Office of Research & Development |
  |
VA Research Currents archive
September 25, 2014
(From left) Drs. Charles Smith, Raghuraman Kannan, and Timothy Hoffman at the Truman VA Medical Center and the University of Missouri-Columbia are studying gold nanocage delivery of chemotherapeutic agents as a means to specifically target cancer cells to enhance tumor treatment effectiveness. (Photo by Travis Weger)
There are few treatments as simultaneously important and notorious as chemotherapy. Necessary to kill cancer cells, it also often leads to fatigue, hair loss, nausea, infertility, organ damage, and more.
Yet without chemotherapy, essentially a suite of anti-cancer drugs that target certain, rapidly dividing cells, cancer would be allowed to grow unabated in patients. Death would be all but certain in many cases.
The problem, according to researchers, isn't so much the treatment, but how it is delivered. "Right now less than one percent of the drug gets to the tumor," says Dr. Raghuraman Kannan, associate professor of radiology and biological engineering and the Michael J. and Sharon R. Bukstein Chair in Cancer Research at the University of Missouri. The other 99 percent of the drug, meanwhile, is distributed throughout the rest of the body, where it wreaks havoc.

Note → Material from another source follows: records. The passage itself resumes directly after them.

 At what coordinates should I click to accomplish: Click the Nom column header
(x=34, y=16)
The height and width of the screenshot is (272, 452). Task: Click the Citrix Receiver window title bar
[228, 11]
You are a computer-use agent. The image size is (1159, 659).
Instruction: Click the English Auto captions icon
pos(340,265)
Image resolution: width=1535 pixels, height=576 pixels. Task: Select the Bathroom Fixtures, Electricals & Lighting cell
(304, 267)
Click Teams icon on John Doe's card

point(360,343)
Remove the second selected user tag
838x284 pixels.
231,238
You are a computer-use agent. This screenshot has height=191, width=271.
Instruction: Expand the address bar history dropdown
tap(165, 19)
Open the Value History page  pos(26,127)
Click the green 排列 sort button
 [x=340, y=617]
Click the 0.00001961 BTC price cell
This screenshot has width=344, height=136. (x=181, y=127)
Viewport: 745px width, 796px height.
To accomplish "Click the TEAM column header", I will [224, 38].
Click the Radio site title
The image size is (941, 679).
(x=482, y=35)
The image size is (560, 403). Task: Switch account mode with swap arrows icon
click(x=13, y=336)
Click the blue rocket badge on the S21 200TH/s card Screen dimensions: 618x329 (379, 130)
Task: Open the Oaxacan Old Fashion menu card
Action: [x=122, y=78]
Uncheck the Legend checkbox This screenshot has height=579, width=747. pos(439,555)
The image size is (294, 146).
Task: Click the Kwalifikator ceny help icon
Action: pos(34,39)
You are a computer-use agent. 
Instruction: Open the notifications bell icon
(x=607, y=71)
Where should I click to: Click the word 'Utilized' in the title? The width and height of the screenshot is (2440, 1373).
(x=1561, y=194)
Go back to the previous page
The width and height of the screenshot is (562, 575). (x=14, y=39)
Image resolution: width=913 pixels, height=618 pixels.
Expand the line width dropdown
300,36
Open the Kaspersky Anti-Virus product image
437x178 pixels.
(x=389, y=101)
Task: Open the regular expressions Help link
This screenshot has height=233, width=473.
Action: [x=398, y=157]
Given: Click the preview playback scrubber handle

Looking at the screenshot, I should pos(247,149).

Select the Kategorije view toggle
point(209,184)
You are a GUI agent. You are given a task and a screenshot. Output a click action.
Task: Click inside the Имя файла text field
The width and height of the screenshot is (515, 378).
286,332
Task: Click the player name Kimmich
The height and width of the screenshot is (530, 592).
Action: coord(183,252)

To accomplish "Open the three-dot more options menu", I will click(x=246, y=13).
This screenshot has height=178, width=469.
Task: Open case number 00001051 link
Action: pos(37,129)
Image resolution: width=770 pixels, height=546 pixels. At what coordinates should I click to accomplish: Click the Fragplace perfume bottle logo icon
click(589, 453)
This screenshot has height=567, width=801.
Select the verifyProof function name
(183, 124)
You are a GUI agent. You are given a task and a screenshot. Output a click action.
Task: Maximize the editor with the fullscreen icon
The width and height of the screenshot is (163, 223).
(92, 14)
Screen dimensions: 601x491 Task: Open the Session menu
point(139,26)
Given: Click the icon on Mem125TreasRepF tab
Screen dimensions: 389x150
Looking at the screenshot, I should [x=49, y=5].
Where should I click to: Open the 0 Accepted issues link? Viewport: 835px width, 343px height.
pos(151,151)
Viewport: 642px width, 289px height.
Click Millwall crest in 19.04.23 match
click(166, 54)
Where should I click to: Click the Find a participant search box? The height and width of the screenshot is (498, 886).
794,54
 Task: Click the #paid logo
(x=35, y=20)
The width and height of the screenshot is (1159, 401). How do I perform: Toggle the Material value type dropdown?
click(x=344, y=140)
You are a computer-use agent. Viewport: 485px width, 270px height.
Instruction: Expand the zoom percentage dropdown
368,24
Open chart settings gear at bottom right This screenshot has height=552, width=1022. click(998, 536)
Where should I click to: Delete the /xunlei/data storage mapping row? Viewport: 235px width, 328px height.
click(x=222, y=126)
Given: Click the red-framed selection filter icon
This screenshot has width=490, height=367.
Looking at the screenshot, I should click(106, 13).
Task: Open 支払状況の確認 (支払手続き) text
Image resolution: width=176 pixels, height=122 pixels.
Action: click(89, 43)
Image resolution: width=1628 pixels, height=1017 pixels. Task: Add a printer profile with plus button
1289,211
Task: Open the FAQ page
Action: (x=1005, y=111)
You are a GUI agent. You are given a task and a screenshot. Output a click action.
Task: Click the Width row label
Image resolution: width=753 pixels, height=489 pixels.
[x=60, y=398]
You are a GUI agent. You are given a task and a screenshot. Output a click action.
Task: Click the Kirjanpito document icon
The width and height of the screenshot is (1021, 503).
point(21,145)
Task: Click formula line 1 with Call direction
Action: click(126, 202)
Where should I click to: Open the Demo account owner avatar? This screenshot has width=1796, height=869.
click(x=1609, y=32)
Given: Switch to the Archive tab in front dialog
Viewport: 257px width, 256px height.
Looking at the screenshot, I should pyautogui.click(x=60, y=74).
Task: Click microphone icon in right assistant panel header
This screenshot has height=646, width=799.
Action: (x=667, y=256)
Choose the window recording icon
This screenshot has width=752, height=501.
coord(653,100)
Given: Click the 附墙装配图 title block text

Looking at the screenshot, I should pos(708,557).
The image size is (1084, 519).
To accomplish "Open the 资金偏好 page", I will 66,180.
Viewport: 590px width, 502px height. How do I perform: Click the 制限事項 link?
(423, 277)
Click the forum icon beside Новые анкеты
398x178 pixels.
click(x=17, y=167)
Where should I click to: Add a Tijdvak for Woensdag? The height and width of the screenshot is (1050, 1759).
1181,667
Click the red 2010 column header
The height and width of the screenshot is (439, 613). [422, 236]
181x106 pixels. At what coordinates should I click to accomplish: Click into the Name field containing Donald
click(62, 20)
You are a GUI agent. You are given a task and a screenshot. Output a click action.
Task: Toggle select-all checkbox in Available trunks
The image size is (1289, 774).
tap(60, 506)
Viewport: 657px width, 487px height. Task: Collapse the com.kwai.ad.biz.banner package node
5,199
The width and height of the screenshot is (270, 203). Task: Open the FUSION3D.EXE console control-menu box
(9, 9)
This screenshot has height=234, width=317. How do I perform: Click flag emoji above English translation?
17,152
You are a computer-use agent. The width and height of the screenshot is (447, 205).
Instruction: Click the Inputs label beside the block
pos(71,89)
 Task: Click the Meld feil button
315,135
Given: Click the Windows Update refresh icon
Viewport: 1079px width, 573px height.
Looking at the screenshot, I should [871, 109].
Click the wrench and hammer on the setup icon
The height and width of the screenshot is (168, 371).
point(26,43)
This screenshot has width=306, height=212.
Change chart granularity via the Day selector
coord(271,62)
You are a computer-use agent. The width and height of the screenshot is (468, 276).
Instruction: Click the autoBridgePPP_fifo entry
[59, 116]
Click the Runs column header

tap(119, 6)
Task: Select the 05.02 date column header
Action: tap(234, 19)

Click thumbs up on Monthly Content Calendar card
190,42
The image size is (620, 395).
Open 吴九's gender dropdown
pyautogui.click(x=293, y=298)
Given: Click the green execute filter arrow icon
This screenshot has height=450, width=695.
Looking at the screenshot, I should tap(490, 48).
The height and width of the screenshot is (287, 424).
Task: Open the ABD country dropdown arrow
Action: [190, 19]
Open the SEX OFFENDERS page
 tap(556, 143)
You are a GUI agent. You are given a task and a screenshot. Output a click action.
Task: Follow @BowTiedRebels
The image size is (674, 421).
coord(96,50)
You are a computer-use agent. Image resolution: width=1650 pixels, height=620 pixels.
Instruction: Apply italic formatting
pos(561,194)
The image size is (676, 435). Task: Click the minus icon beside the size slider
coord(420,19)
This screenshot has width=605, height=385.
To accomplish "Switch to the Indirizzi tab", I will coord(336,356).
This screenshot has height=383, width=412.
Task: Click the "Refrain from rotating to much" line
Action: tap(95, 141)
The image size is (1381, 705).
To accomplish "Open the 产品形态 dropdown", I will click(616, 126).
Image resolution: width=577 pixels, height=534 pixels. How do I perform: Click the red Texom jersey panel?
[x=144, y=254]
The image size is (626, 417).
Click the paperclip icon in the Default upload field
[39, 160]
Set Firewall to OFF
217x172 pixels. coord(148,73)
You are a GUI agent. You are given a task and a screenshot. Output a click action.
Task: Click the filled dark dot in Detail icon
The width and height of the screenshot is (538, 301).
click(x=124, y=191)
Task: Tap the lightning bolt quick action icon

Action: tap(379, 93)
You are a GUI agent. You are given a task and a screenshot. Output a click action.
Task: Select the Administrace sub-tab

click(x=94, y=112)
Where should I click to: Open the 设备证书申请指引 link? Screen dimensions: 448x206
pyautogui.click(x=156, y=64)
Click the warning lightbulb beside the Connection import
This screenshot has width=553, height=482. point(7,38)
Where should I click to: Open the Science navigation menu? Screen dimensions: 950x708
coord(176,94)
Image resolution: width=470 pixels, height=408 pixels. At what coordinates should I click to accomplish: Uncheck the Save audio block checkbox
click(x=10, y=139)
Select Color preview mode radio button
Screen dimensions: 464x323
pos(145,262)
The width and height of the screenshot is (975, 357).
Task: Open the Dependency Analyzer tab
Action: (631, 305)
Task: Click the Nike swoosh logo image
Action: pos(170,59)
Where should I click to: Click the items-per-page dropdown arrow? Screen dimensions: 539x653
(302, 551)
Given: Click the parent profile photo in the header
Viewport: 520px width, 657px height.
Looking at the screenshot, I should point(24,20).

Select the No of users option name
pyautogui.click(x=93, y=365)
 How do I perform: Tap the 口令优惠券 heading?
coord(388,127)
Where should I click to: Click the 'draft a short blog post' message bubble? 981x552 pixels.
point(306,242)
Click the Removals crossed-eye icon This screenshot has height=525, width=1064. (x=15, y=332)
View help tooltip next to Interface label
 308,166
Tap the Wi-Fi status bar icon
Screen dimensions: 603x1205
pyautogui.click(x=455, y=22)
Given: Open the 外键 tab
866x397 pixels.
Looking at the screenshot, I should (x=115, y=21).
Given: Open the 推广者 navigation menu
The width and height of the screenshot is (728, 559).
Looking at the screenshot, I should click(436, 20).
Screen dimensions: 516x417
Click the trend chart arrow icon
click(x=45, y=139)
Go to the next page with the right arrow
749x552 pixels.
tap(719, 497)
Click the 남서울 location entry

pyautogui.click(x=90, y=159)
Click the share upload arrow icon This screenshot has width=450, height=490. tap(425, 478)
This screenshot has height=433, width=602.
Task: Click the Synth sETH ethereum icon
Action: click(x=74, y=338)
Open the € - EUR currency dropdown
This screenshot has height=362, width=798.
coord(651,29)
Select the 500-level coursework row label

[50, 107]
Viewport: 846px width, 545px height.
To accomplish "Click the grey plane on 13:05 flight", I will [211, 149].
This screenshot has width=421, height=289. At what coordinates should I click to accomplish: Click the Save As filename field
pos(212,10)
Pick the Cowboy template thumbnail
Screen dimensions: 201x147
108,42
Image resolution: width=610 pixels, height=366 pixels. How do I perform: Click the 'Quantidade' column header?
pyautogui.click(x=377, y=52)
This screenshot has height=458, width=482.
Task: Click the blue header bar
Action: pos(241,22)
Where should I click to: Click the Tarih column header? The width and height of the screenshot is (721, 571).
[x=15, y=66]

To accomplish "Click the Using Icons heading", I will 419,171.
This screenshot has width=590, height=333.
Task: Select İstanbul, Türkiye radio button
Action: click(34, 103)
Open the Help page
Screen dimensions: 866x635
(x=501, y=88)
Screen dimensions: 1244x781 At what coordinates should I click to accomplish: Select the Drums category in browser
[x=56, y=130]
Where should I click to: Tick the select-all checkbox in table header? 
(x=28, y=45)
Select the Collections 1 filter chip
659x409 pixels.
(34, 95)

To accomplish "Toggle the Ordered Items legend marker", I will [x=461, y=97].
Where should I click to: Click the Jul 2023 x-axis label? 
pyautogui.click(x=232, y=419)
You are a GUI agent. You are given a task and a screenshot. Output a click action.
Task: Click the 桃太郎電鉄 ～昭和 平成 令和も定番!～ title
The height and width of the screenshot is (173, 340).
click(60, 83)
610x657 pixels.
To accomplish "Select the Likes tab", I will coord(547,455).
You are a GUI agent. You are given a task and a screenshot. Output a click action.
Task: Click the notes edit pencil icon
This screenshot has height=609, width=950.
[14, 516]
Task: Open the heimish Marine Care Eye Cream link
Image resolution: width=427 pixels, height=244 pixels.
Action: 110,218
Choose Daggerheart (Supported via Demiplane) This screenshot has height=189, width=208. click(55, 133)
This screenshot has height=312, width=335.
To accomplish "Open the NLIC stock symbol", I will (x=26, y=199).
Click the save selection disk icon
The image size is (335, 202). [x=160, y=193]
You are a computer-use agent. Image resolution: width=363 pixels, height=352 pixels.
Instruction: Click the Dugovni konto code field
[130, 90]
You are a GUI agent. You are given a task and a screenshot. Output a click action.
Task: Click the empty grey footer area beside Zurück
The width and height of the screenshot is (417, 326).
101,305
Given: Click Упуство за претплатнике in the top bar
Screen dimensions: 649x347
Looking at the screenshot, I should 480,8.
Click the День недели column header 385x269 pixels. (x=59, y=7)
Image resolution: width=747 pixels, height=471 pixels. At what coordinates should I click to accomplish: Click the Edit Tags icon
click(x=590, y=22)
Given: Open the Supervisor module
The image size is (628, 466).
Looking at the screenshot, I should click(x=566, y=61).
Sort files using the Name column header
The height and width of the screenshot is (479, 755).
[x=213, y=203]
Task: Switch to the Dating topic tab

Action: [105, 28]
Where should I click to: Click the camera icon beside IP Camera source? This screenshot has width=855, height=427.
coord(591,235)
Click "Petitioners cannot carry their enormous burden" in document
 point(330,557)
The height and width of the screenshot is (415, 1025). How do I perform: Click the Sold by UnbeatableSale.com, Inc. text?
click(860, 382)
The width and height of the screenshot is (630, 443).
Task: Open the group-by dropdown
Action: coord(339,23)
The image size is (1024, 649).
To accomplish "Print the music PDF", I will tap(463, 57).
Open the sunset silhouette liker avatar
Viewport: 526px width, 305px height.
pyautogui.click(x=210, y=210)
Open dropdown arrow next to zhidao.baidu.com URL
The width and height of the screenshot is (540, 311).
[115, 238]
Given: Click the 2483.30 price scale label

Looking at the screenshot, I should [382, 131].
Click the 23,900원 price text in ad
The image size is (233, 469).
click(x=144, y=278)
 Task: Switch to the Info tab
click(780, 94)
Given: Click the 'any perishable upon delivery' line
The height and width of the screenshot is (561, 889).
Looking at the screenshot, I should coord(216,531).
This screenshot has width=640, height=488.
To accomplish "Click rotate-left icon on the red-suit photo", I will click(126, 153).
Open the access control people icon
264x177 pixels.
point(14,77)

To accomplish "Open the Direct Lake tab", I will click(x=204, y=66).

Think of napalm razing a field when all you need is a single bullet.
Raghuraman and his colleagues have developed just that, something his colleague described as a "magic bullet," a non-toxic payload for carrying anti-cancer drugs and delivering them directly to tumors.
The secret? Gold.
The European fire-bellied toad has a chemical in its skin—now simulated in labs—that binds with cancer cells and is helping scientists develop targeted chemotherapy. (Photo by Christian Fischer via Wikimedia Commons)
More specifically, gold nanocages—tiny capsules that can carry drugs. The nanocages are small enough—around 40 nanometers in size—that they can fit through cell membranes. (One nanometer is a billionth of a meter.) Once the nanocages are inside the cancer cells, researchers can hit them with a laser, causing them to release the drug. They are, in military parlance, targeted warheads.
But the military analogies don't stop there. In order to get tumorous cells to accept the nanocage, researchers went farther back in time, to the Trojan horse. In the well-known legend, Greek warriors hide inside a towering wooden horse and emerge at night to open the gates and allow the Greek army to sack Troy.
Taking the place of a horse in this story, though, is a small, slightly poisonous amphibian, the European fire-bellied toad, scientific name Bombina bombina. Some three decades ago, scientists isolated a 14-amino-acid peptide in the skin of the toad. Called bombesin, it can be programmed to couple with many types of tumorous cells. Fortunately for the toads, bombesin can now be created artificially in labs.
Protein receptors in tumorous cells, for their part, recognize the peptide as a normal hormone and, just like the hapless Trojans, let it through the gates and into the cell, never realizing that behind it trails a gold nanocage full of chemotherapy drugs.
In a recent paper, published online in the journal Bioconjugate Chemistry on July 29, 2014, Kannan and colleagues outline the mechanics through which a gold nanocage bonded with bombesin could penetrate tumors effectively, efficiently, and without the numerous patient side effects associated with traditional chemotherapy.
But the paper isn't just theoretical. The researchers actually witnessed the cages penetrating directly into the tumor cells.
"It's a tumor-targeting delivery vehicle," says Dr. Timothy Hoffman, a research career scientist and director of VA's Biomolecular Imaging Center at the Harry S. Truman Memorial VA Hospital in Columbia, Mo. Hoffman and his colleague, Dr. Jeff Smith, also a research health scientist at Harry S. Truman, have been working for years on perfecting the bombesin peptide, turning it into a cancer-finding machine that can ferret out not only large, aggressive tumors, but smaller, more discrete growths as well.
"When you talk about prostate cancer, you tend to think that it can kill the patient," says Smith. "It doesn't. What kills the patient is the metastatic disease, which occurs as the cancer spreads to other parts of the body. Bombesin peptides can find those metastases, and target them without damaging other cells in the body."
What's more, bombesin can already be programed to hunt for multiple cancer types, besides prostate, such as breast, pancreatic, and lung cancers.
The gold, for those who are curious, eventually ends up in the liver, where it will remain, benign, for the rest of a patient's life, a life Kannan and his colleagues hope will be significantly longer thanks to a bit of gold dust and a tiny European toad.
The research was supported in part by a VA Merit Review Award, a Research Career Scientist Award from VA Biomedical Laboratory Research and Development, and the Michael J. and Sharon R. Bukstein Chair in Cancer Research at the University of Missouri.